La mairie de Paris à la rescousse du Bazar de l’hôtel de ville ? C’est le fond de la proposition formulée par Anne Hidalgo en conseil de Paris, ce mardi 16 décembre au matin, alors que le grand magasin de la rue de Rivoli traverse une crise ponctuée par la polémique liée à l’arrivée depuis octobre du géant chinois Shein, notamment épinglé par la vente en ligne de poupées pédocriminelles, mais aussi par la désertion de nombreuses marques.
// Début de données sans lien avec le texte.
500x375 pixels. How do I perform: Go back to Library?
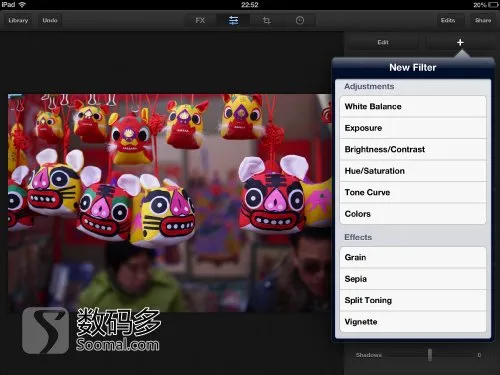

«Alors que la situation du BHV suscite de très fortes inquiétudes pour l’emploi et pour l’avenir du centre de Paris […], j’ai proposé, au regard de l’évolution du site, de déposer un vœu de l’exécutif, indiquant que si ce dernier venait à quitter ses murs, la ville se mettra en position d’acquérir ce bâtiment», a déclaré Anne Hidalgo.
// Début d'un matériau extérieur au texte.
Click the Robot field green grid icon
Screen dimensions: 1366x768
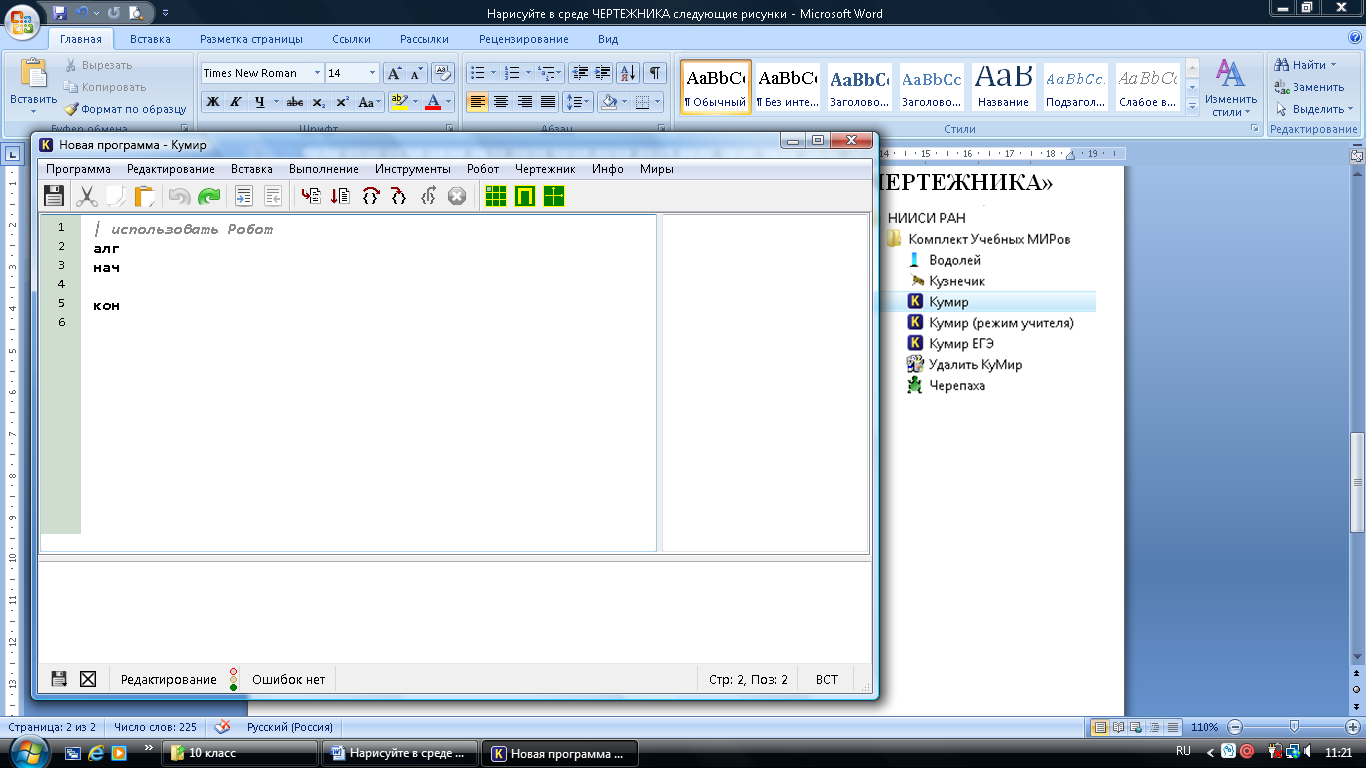tap(496, 196)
La proposition intervient alors que l’hypothèse de voir Frédéric Merlin, patron de la Société des grands magasins à laquelle appartient le BHV, racheter les murs du bâtiment au groupe Galeries Lafayette, a du plomb dans l’aile. Le délai prévu pour la promesse de vente expire le 19 décembre et, selon les informations de Capital et de BFM Business, le groupe foncier aurait des difficultés à trouver des partenaires pour boucler le dossier.
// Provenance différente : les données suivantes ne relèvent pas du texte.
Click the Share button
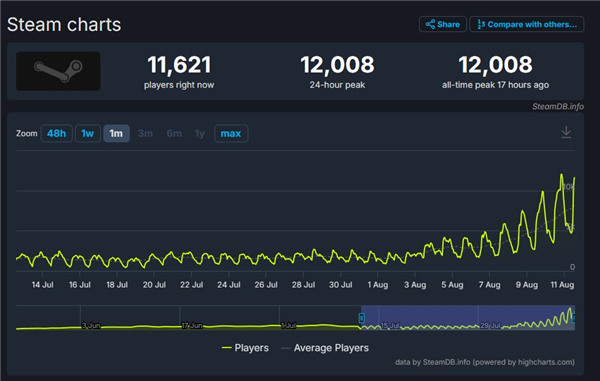 (443, 24)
«Transformer cet espace en beau lieu mixte»
Face à cette situation, la maire de Paris prend ses distances avec le projet de Frédéric Merlin, qu’elle avait soutenu à son arrivée en 2023. Dans sa prise de parole devant le conseil de Paris, elle a émis le souhait «d’y développer un projet d’envergure, répondant aux besoins de commerce, d’activité économique, de logements abordables, en accession à la propriété et logement social». L’idée générale étant, «si l’activité économique quittait ce lieu, de transformer cet espace en beau lieu mixte, intégrant les services de proximité, en préservant une activité commerciale et en étant utile au logement des Parisiennes et des Parisiens».
Profil
Comme le relève le Parisien, la proposition de la socialiste, qui quittera la mairie au printemps, a suscité un certain scepticisme dans les rangs de l’opposition de droite. Aurélien Véron, porte-parole du groupe Changer Paris et coutumier des attaques contre les projets de la mairie, a estimé qu’en agissant ainsi, Anne Hidalgo ne voulait pas racheter le BHV «pour le sauver» mais «pour le disséquer, avec l’argent qu’elle n’a pas, l’expertise qu’elle n’a jamais eue et un projet qu’on devine déjà : un temple militant subventionné, version XXL».